27 May 2009

Terminator: Salvation

Directed by a cheeseburger, Terminator: Salvation is much better than the third movie, but nowhere near the genius of the first two.

Director: McG

Language: English

Starring: Christian Bale, Sam Worthington, Anton Yelchin, Bryce Dallas Howard, Moon Bloodgood, Common

Release Date:  28th May 2009

Rating: TBA

The fourth movie in the sci-fi series Terminator: Salvation is directed by a cheeseburger called McG. That explains why the movie is like so much fast food – cheap and crunchy, high in energy, but ultimately low in nutrition. Excessive consumption may lead to high blood pressure.

Set in a post-apocalyptic future where machines have taken over the world, it stars Christian Bale as the prophesied saviour of the human race. Now Christian is normally a very good actor. But here, he gives an almost one-note performance that has him shouting and yelling most of the time – as if he missed hearing his real voice on The Dark Knight.

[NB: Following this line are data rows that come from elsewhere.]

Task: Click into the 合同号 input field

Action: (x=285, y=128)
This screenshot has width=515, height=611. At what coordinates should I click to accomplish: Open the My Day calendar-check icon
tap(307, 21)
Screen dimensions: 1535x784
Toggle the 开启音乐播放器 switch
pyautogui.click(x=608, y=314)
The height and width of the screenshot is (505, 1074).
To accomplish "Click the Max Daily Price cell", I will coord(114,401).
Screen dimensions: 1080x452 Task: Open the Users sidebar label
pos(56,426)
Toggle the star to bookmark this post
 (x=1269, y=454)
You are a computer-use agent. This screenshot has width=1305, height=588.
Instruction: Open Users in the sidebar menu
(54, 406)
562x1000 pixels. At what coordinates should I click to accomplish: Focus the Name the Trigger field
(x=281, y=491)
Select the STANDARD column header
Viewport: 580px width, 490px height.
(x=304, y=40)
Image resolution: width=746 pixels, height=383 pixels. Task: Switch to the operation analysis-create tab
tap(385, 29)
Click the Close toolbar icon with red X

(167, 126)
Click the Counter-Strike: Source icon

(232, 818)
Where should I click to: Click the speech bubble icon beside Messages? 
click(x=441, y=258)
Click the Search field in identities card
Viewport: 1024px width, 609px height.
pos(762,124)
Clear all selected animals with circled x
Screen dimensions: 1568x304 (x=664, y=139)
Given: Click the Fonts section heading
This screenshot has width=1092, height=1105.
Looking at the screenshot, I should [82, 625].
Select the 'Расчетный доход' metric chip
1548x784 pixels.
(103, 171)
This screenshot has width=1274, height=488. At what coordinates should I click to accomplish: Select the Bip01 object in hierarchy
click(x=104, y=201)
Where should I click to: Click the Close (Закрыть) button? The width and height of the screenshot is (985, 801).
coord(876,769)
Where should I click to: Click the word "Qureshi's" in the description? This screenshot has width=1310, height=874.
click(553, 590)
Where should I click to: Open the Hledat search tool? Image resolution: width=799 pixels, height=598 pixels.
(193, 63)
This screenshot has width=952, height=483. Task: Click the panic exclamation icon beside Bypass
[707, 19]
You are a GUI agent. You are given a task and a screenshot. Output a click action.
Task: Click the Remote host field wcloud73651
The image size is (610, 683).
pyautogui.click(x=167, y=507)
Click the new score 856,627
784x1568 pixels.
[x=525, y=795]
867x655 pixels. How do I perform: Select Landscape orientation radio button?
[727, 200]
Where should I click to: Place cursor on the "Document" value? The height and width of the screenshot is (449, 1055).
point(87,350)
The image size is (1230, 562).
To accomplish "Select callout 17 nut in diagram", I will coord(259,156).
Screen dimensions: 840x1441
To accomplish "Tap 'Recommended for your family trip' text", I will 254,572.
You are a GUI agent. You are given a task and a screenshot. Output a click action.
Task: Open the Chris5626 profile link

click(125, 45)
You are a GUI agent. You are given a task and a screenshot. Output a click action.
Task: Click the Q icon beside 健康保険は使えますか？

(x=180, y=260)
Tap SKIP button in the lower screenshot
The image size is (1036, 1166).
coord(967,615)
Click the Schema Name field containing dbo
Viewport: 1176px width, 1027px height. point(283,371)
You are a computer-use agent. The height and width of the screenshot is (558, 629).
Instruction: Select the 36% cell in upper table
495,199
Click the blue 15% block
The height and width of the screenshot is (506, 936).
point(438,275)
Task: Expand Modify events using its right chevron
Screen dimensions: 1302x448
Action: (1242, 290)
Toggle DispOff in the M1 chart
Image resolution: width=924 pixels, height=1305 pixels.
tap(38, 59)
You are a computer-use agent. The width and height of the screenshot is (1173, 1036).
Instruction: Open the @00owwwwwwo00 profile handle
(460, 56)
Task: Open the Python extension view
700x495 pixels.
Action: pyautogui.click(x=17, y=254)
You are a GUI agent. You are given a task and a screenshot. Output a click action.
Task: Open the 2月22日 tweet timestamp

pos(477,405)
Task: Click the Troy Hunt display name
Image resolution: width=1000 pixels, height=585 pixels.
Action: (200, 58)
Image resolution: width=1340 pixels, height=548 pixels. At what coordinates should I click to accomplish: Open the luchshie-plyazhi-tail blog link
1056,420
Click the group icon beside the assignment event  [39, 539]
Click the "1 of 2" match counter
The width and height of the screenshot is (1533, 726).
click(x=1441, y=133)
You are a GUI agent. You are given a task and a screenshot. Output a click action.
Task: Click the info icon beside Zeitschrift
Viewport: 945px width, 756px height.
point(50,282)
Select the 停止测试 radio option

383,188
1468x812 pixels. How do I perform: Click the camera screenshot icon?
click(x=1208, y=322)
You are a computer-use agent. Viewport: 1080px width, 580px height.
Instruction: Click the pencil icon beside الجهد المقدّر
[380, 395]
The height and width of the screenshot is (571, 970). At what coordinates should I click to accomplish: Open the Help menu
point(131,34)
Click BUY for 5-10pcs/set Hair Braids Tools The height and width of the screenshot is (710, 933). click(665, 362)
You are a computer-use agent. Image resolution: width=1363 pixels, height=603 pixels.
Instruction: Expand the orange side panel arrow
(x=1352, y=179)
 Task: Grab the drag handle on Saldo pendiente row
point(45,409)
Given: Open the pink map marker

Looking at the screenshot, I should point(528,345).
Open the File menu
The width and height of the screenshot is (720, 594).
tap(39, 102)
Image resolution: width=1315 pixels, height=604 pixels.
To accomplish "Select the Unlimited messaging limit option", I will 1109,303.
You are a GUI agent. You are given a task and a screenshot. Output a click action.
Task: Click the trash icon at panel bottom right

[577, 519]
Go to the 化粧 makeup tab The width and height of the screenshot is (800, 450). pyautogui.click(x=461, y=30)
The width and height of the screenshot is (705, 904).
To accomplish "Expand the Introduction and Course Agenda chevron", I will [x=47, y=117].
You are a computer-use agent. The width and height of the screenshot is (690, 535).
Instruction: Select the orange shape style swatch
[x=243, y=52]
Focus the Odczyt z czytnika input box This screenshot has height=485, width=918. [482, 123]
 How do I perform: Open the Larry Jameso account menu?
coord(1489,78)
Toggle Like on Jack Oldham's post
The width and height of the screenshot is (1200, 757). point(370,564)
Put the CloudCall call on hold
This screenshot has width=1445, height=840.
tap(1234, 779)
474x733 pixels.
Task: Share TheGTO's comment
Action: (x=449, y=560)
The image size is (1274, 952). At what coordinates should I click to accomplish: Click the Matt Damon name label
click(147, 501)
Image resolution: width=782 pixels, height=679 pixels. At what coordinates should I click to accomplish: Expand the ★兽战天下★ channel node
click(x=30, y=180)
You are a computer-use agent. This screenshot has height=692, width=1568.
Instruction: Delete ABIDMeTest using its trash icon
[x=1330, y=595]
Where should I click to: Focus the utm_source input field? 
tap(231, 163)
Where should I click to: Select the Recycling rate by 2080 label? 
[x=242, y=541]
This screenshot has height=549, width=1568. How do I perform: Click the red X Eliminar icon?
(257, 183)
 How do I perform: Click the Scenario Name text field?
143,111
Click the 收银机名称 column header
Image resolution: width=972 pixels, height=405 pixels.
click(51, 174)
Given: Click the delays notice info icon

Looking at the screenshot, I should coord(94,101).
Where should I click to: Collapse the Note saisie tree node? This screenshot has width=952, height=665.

https://static.fridae.asia/media/images/00/08/01/80105.jpg
(That infamous YouTube vid? Imagine two hours of that anger, minus the cuss words.)

The machines have the upper hand: They are even louder. Tearing through buildings and stomping on gas stations, the giant robots look unmistakably Transformer-ish. When one giant robot releases two robot motorbikes from its legs, one is tempted to run through the list of Transformer models in one’s mind, to see which could fight them off.

Fast and action-packed, the fourth film in the Terminator series is more videogame than movie, more explosions than emotion, more machine than man. It is better than the third, but doesn’t do justice to the first two, Terminator and Terminator 2: Judgment Day. Those two stand among the very best science-fiction movies. They capture, expand and invigorate the imagination. In contrast, Terminator: Salvation looks and feels like something built out of scraps of other post-apocalyptic/war/action movies and videogames.

But regardless of what we think, we know you’ll probably go watch it. And chances are, you might enjoy it. Yet we doubt you’ll be talking about it much after the credits roll – let alone remember it.